讓新插入的節點與父節點對比大小。如果不滿足子節點小於等於父節點的大小關系,就互換兩個節點。
2)應用場景
堆這種數據結構幾個非常重要的應用:優先級隊列、求 Top K 和求中位數。
(1)優先級隊列中數據的出隊順序不是先進先出,而是按照優先級來,用堆來實現是最直接、最高效的。往優先級隊列中插入一個元素,就相當於往堆中插入一個元素;從優先級隊列中取出優先級最高的元素,就相當於取出堆頂元素。應用場景包括赫夫曼編碼、圖的最短路徑、最小生成樹算法等。
(2)維護一個大小為 K 的小頂堆,順序遍歷數組,從數組中取出數據與堆頂元素比較。如果比堆頂元素大,就把堆頂元素刪除,並且將這個元素插入到堆中;如果比堆頂元素小,則不做處理,繼續遍歷數組。這樣等數組中的數據都遍歷完之后,堆中的數據就是前 K 大數據了。
(3)維護兩個堆,一個大頂堆,一個小頂堆。大頂堆中存儲前半部分數據,小頂堆中存儲后半部分數據,且小頂堆中的數據都大於大頂堆中的數據。
十、圖
圖(Graph)和樹比起來,這是一種更加復雜的非線性表結構。
樹中的元素我們稱為節點,圖中的元素我們就叫做頂點(vertex)。圖中的一個頂點可以與任意其他頂點建立連接關系。我們把這種建立的關系叫做邊(edge)。度(degree)就是跟頂點相連接的邊的條數。
把這種邊有方向的圖叫做“有向圖”。以此類推,我們把邊沒有方向的圖就叫做“無向圖”。在有向圖中,我們把度分為入度(In-degree)和出度(Out-degree)。
在帶權圖(weighted graph)中,每條邊都有一個權重(weight),我們可以通過這個權重來表示 QQ 好友間的親密度。
圖最直觀的一種存儲方法就是,鄰接矩陣(Adjacency Matrix)。
十一、Trie樹
Trie 樹,也叫“字典樹”。顧名思義,它是一個樹形結構。它是一種專門處理字符串匹配的數據結構,用來解決在一組字符串集合中快速查找某個字符串的問題。
Trie 樹的本質,就是利用字符串之間的公共前綴,將重復的前綴合並在一起。
當在 Trie 樹中查找一個字符串的時候,比如查找字符串“her”,那將要查找的字符串分割成單個的字符 h,e,r,然后從 Trie 樹的根節點開始匹配。
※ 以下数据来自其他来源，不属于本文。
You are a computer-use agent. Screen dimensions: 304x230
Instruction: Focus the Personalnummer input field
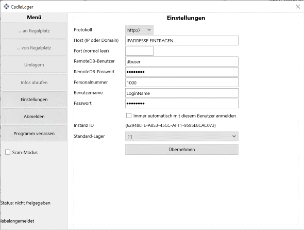coord(182,83)
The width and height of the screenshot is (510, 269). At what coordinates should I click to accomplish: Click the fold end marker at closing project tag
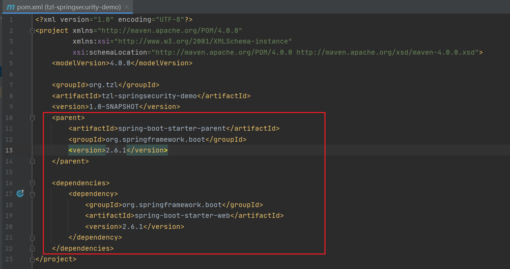click(32, 259)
每次查詢時,如果要查詢的字符串長度是 k,那只需要比對大約 k 個節點,就能完成查詢操作。
跟原本那組字符串的長度和個數沒有任何關系。所以說,構建好 Trie 樹后,在其中查找字符串的時間復雜度是 O(k),k 表示要查找的字符串的長度。
實際上,Trie 樹只是不適合精確匹配查找,這種問題更適合用散列表或者紅黑樹來解決。Trie 樹比較適合的是查找前綴匹配的字符串。